**RECORDS FOR PROCESSING**
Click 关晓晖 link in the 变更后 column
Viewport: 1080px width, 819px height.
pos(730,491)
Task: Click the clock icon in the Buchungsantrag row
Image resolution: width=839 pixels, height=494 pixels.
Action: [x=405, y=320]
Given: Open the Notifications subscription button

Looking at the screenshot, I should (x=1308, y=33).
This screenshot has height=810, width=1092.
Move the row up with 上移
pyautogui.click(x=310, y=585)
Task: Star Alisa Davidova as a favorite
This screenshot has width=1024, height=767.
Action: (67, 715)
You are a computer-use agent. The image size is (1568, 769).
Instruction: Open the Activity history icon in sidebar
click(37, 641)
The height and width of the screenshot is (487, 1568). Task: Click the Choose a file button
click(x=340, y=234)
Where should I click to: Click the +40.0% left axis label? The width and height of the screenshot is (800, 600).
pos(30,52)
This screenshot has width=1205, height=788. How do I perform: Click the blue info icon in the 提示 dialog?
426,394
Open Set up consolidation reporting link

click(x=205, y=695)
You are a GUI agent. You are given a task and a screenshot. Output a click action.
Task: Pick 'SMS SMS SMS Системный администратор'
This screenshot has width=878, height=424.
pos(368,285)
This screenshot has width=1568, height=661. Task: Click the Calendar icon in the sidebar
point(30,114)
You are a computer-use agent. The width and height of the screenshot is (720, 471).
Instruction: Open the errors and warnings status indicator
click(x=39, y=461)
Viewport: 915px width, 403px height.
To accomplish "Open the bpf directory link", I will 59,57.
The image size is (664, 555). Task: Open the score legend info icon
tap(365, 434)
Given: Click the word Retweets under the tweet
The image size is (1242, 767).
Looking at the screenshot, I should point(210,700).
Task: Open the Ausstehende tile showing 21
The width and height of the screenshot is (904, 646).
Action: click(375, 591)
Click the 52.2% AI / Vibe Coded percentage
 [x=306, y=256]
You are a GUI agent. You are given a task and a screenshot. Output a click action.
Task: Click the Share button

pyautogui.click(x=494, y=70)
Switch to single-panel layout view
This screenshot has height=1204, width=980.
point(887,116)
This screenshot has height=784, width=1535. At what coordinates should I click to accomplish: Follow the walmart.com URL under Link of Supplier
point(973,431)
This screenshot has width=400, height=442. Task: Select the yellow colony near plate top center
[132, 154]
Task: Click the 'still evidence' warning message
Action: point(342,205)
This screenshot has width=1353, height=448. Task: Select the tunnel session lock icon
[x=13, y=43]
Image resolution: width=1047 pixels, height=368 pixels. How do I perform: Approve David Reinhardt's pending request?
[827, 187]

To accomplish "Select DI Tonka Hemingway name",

**WORK REQUEST**
Look above for the line containing "Instruction: Open the errors"; reproduce it and every line after it through the end of the material, exactly, and nothing else.

**RESULT**
Instruction: Open the errors and warnings status indicator
click(x=39, y=461)
Viewport: 915px width, 403px height.
To accomplish "Open the bpf directory link", I will 59,57.
The image size is (664, 555). Task: Open the score legend info icon
tap(365, 434)
Given: Click the word Retweets under the tweet
The image size is (1242, 767).
Looking at the screenshot, I should point(210,700).
Task: Open the Ausstehende tile showing 21
The width and height of the screenshot is (904, 646).
Action: click(375, 591)
Click the 52.2% AI / Vibe Coded percentage
 [x=306, y=256]
You are a GUI agent. You are given a task and a screenshot. Output a click action.
Task: Click the Share button

pyautogui.click(x=494, y=70)
Switch to single-panel layout view
This screenshot has height=1204, width=980.
point(887,116)
This screenshot has height=784, width=1535. At what coordinates should I click to accomplish: Follow the walmart.com URL under Link of Supplier
point(973,431)
This screenshot has width=400, height=442. Task: Select the yellow colony near plate top center
[132, 154]
Task: Click the 'still evidence' warning message
Action: point(342,205)
This screenshot has width=1353, height=448. Task: Select the tunnel session lock icon
[x=13, y=43]
Image resolution: width=1047 pixels, height=368 pixels. How do I perform: Approve David Reinhardt's pending request?
[827, 187]

To accomplish "Select DI Tonka Hemingway name",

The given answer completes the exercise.